**DATA FOR ANALYSIS:**
--------------------------------

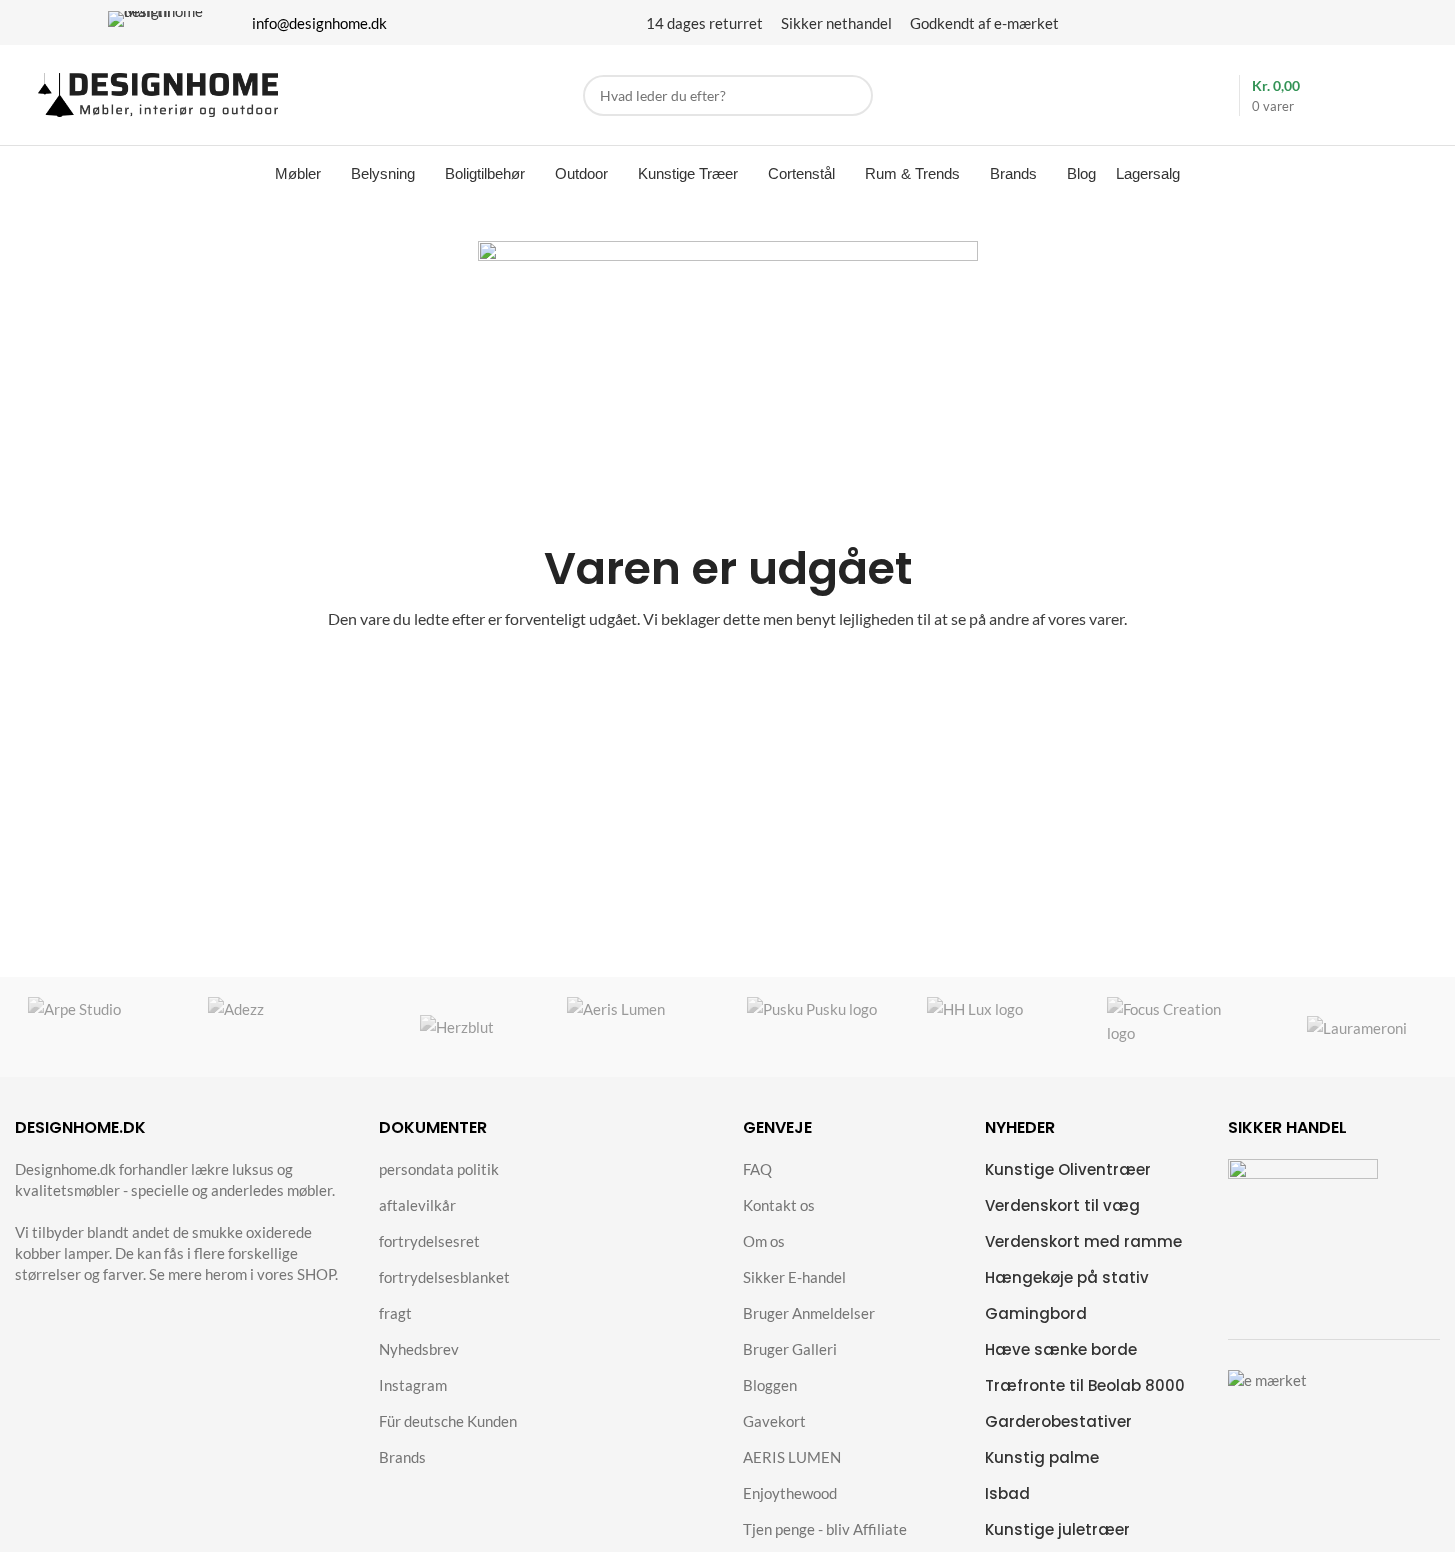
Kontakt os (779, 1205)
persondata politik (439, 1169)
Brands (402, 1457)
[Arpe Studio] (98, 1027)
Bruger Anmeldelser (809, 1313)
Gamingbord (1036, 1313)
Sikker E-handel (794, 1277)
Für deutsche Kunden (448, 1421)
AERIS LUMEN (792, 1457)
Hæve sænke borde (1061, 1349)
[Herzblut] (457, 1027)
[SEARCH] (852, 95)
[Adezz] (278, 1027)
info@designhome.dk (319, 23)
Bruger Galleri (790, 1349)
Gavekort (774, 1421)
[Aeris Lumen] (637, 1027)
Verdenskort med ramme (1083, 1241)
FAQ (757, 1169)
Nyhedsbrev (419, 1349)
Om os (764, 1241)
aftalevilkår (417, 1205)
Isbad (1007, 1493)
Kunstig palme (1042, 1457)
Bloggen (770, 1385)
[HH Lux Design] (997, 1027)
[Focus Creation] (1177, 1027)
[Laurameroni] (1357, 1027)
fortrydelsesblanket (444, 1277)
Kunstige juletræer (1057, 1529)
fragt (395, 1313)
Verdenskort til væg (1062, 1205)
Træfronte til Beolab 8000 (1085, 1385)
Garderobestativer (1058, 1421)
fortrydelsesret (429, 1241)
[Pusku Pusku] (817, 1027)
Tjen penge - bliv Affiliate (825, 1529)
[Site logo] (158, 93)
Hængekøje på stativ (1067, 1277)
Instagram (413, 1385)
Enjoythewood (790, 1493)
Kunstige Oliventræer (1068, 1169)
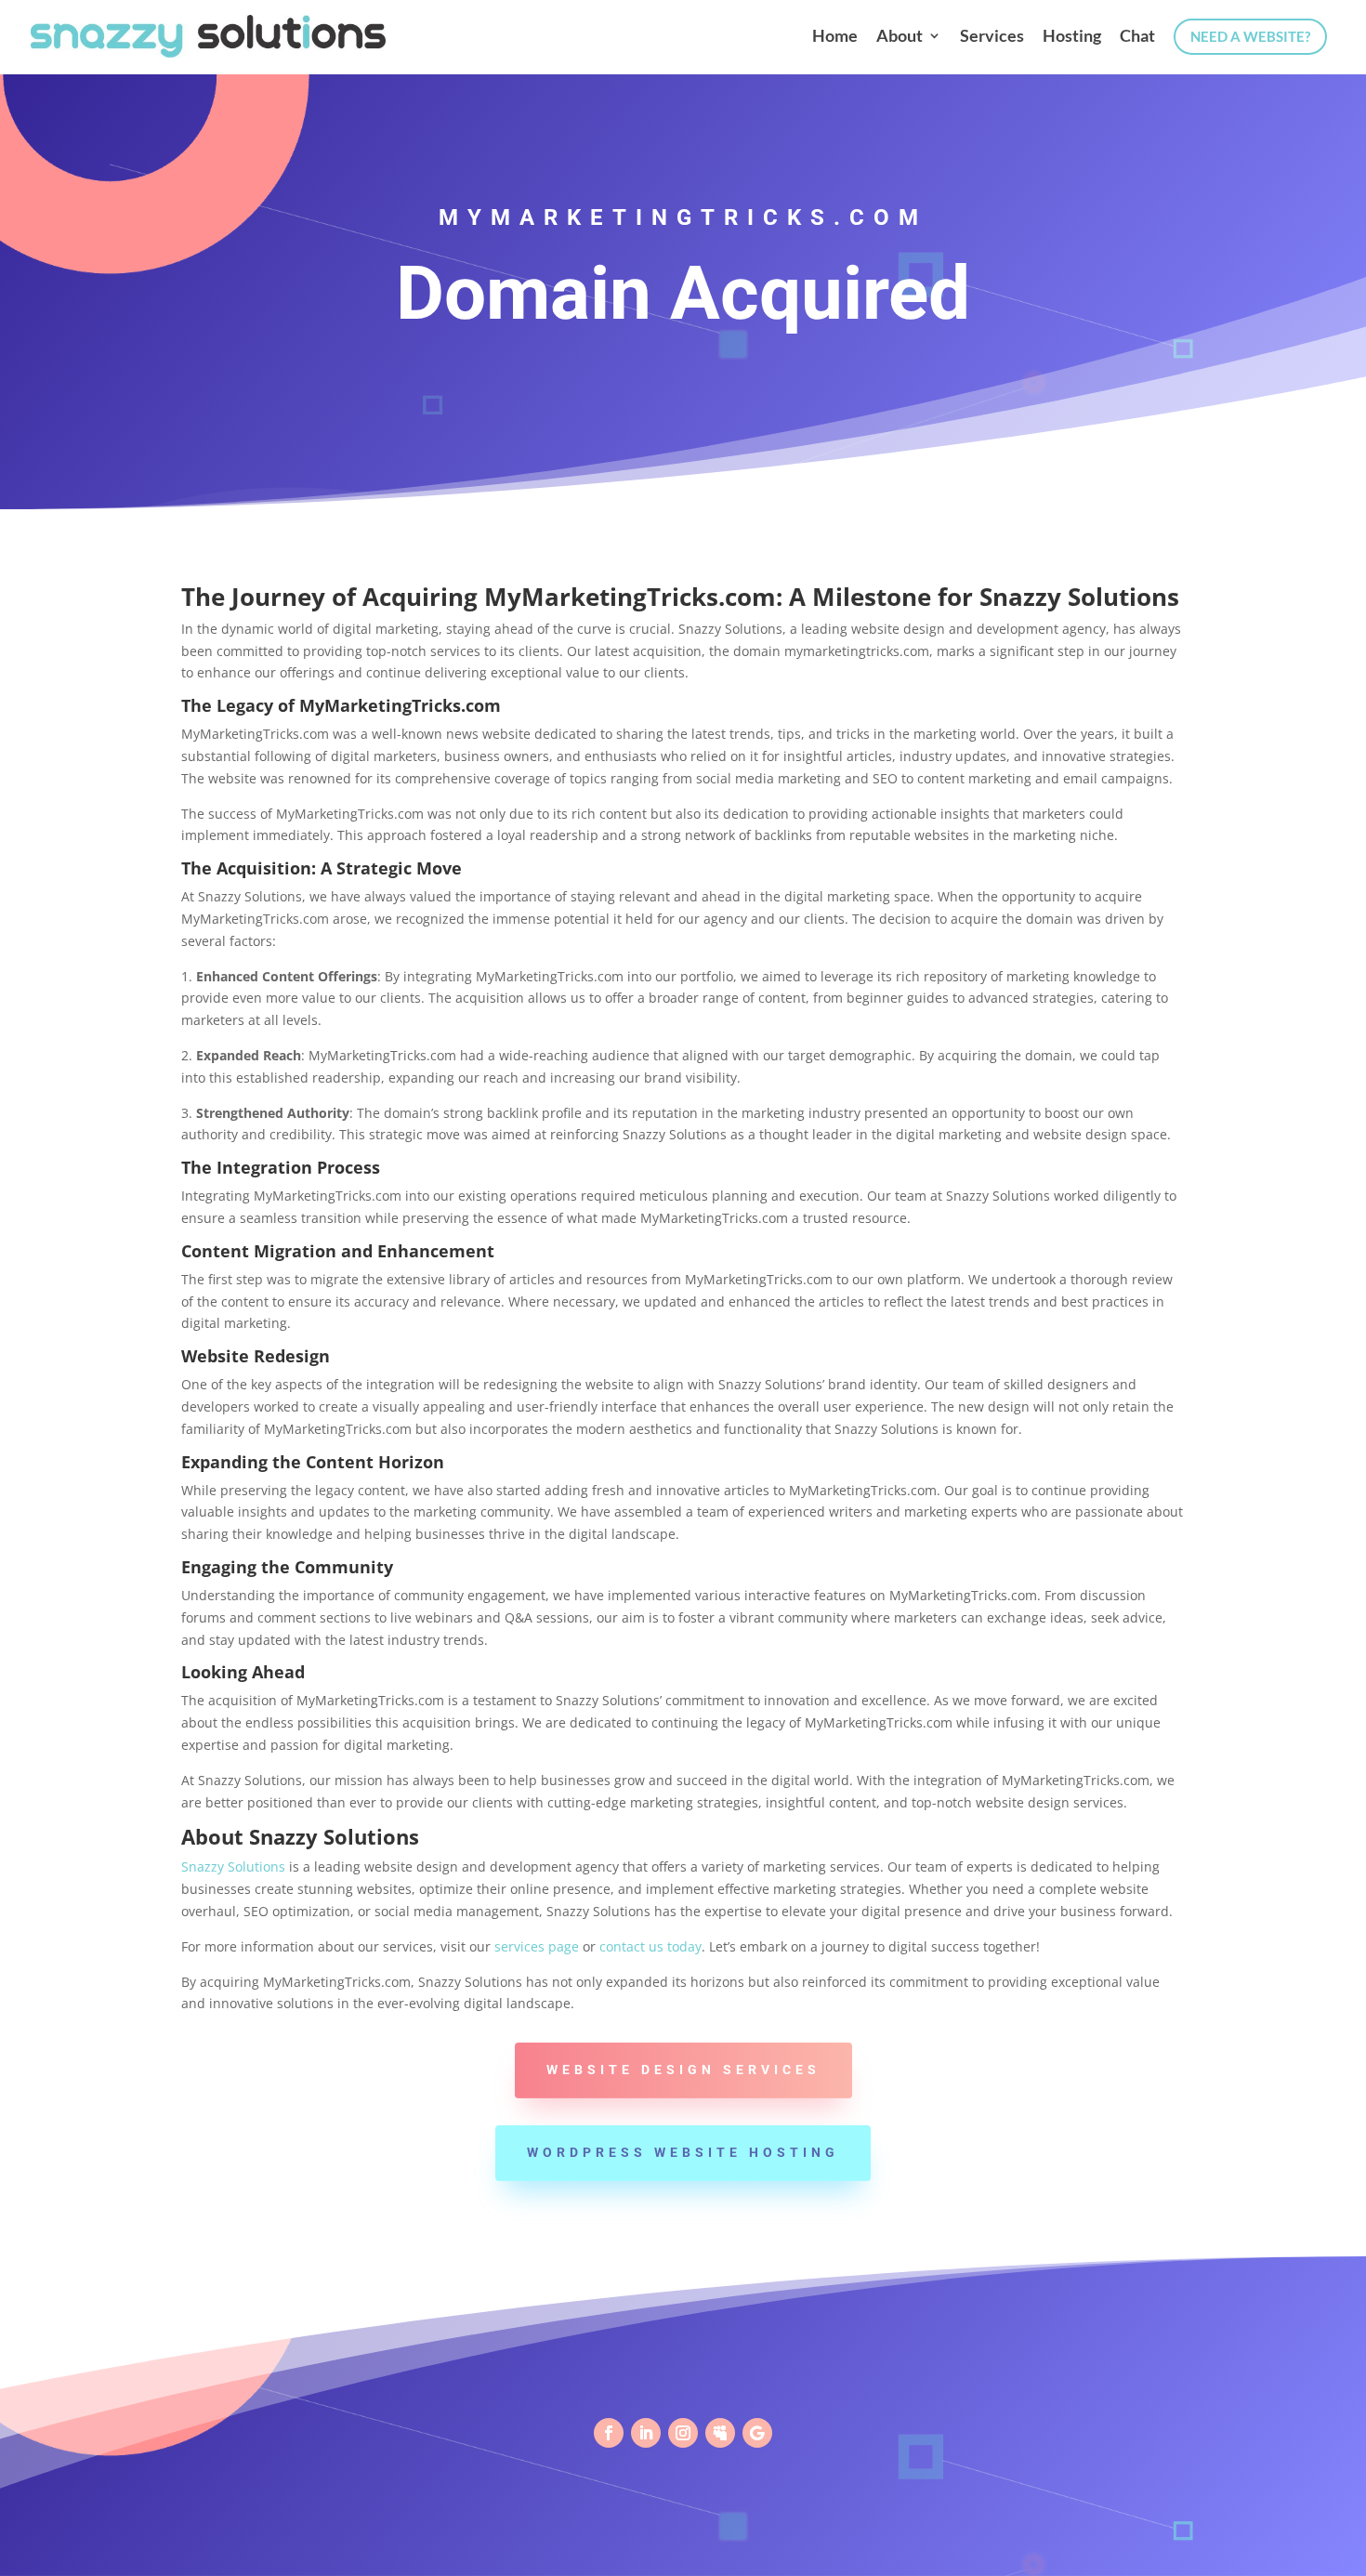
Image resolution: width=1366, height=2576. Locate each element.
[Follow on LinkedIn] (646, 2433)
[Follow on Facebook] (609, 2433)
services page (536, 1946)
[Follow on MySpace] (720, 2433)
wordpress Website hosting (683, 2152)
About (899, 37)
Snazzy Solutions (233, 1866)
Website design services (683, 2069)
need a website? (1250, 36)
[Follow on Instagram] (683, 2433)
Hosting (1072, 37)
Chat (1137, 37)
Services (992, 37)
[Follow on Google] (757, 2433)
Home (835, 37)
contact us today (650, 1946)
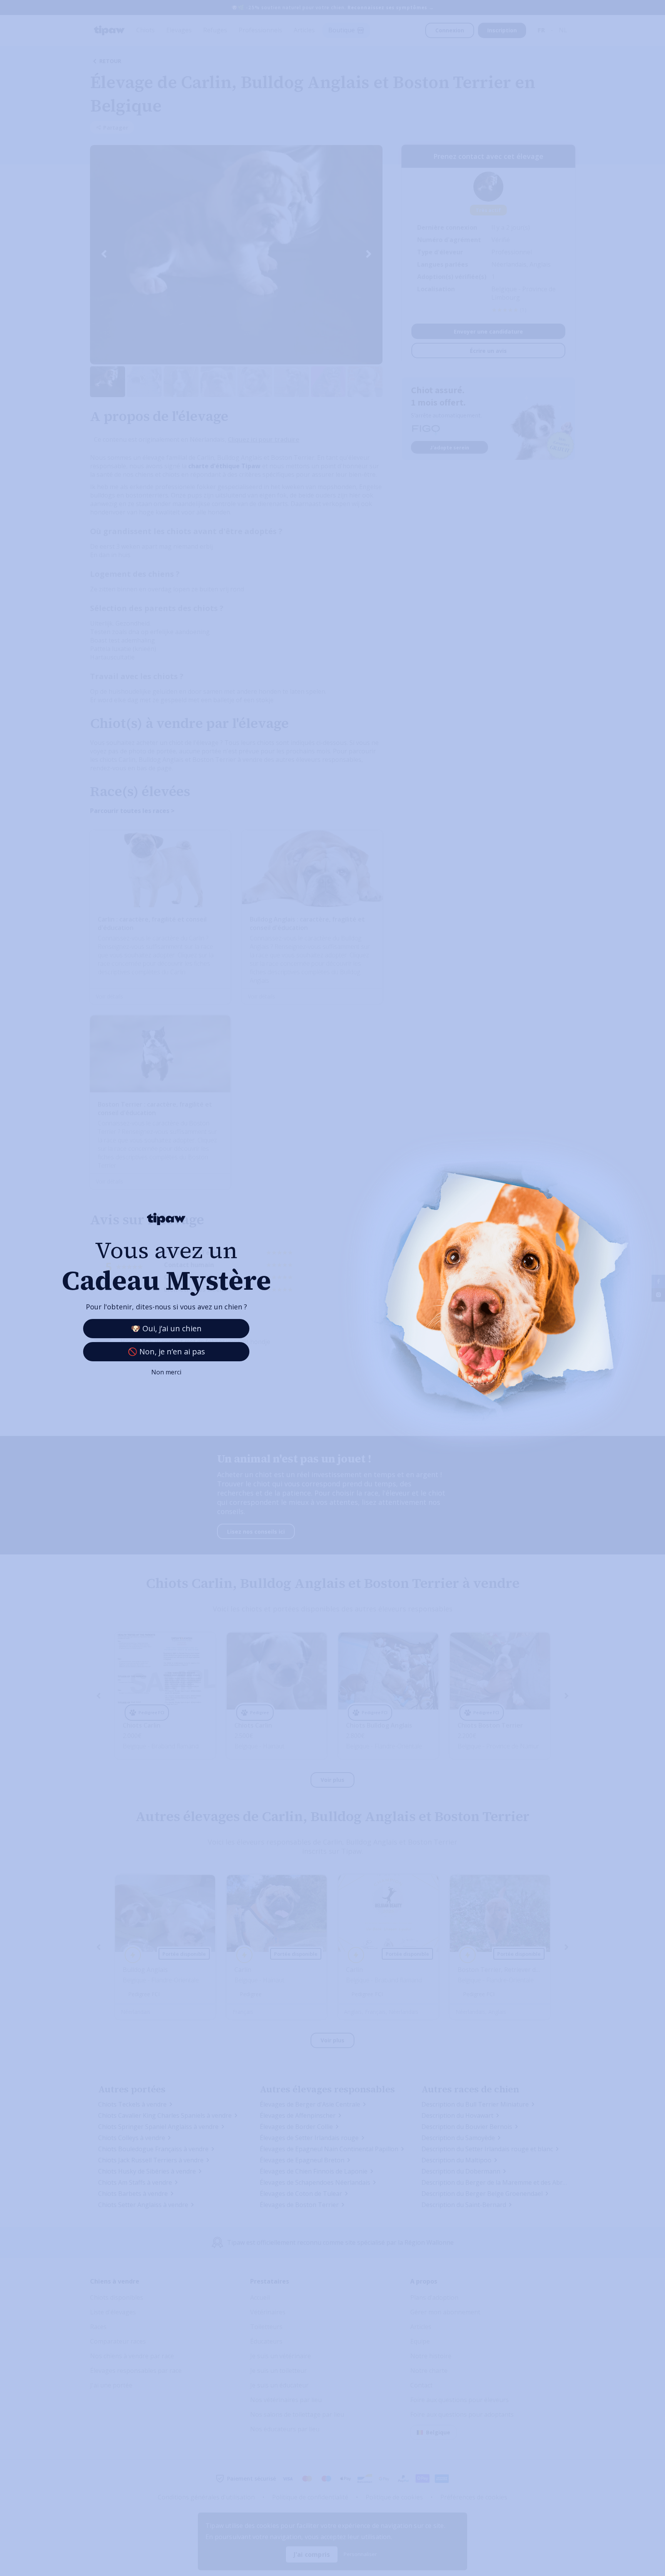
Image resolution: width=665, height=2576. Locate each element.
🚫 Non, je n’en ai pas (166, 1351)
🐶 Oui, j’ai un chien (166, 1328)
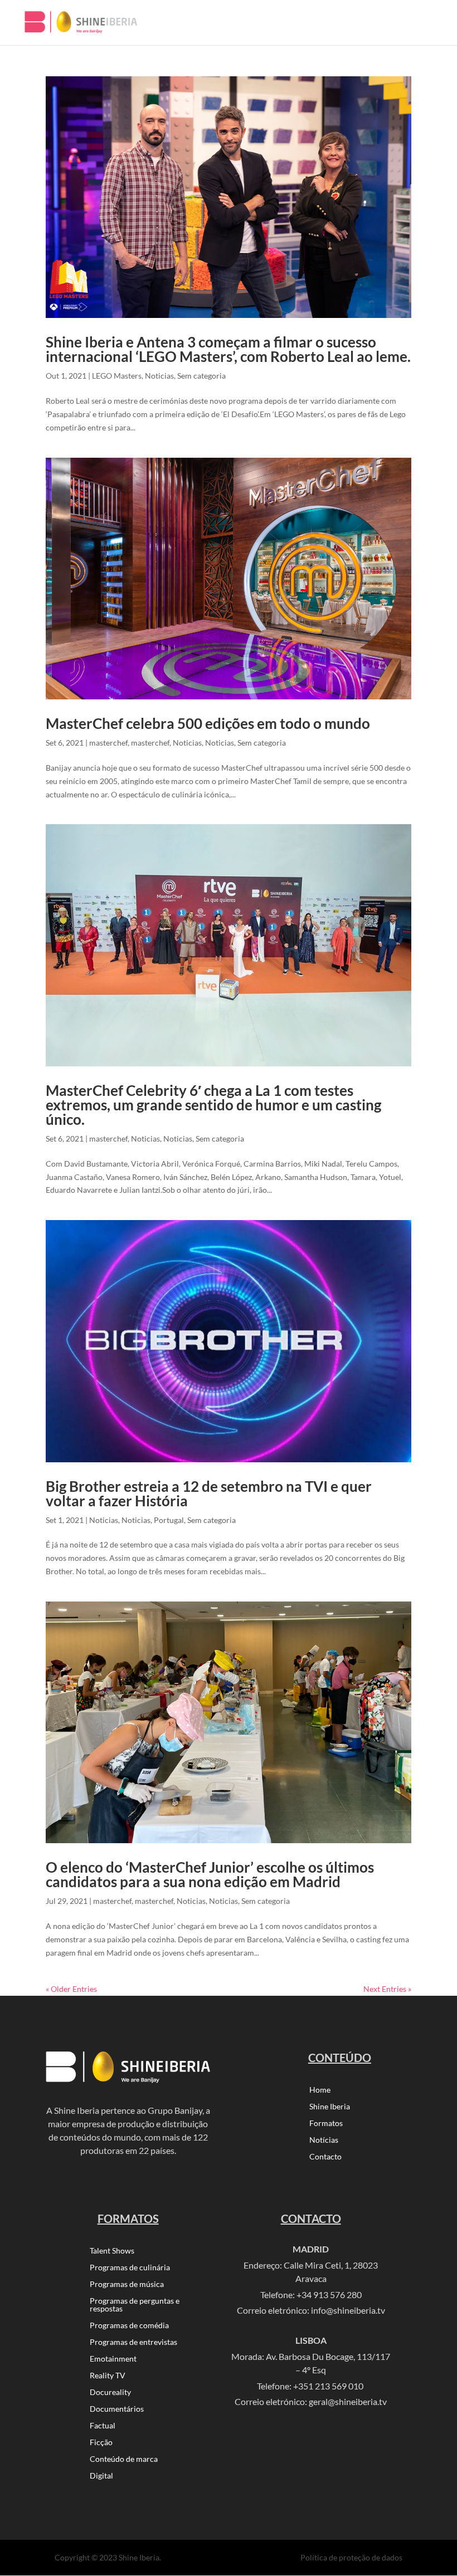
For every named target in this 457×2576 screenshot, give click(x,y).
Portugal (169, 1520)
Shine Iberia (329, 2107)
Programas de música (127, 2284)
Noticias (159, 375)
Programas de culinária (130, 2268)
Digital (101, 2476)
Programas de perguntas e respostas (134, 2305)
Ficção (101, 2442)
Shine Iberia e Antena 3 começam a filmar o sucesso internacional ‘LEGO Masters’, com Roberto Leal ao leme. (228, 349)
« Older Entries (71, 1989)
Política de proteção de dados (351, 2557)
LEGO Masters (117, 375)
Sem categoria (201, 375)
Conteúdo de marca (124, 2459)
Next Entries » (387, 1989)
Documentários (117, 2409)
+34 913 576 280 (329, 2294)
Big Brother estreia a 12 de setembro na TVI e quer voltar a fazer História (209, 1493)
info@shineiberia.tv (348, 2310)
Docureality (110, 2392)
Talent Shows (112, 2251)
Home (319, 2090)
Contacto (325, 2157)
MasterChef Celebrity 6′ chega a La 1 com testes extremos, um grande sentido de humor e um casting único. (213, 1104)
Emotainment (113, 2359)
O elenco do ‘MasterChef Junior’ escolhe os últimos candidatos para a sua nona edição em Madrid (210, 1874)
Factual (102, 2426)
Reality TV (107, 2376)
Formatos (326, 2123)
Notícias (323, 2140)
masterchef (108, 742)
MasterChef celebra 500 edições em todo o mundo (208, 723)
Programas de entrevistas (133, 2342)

--------------------------------

**EXERCISE INSTRUCTIONS:** Reproduce, exactly and only, the lines of the records above starting at the line with "Home (835, 37)" and ending at the line with "Contacto (325, 2157)", both included. Leave every picture out.

**SOLUTION TO THIS EXERCISE:**
Home (835, 37)
contact us today (650, 1946)
Image resolution: width=665, height=2576. Locate each element.
🚫 Non, je n’en ai pas (166, 1351)
🐶 Oui, j’ai un chien (166, 1328)
For every named target in this 457×2576 screenshot, give click(x,y).
Portugal (169, 1520)
Shine Iberia (329, 2107)
Programas de música (127, 2284)
Noticias (159, 375)
Programas de culinária (130, 2268)
Digital (101, 2476)
Programas de perguntas e respostas (134, 2305)
Ficção (101, 2442)
Shine Iberia e Antena 3 começam a filmar o sucesso internacional ‘LEGO Masters’, com Roberto Leal ao leme. (228, 349)
« Older Entries (71, 1989)
Política de proteção de dados (351, 2557)
LEGO Masters (117, 375)
Sem categoria (201, 375)
Conteúdo de marca (124, 2459)
Next Entries » (387, 1989)
Documentários (117, 2409)
+34 913 576 280 (329, 2294)
Big Brother estreia a 12 de setembro na TVI e quer voltar a fazer História (209, 1493)
info@shineiberia.tv (348, 2310)
Docureality (110, 2392)
Talent Shows (112, 2251)
Home (319, 2090)
Contacto (325, 2157)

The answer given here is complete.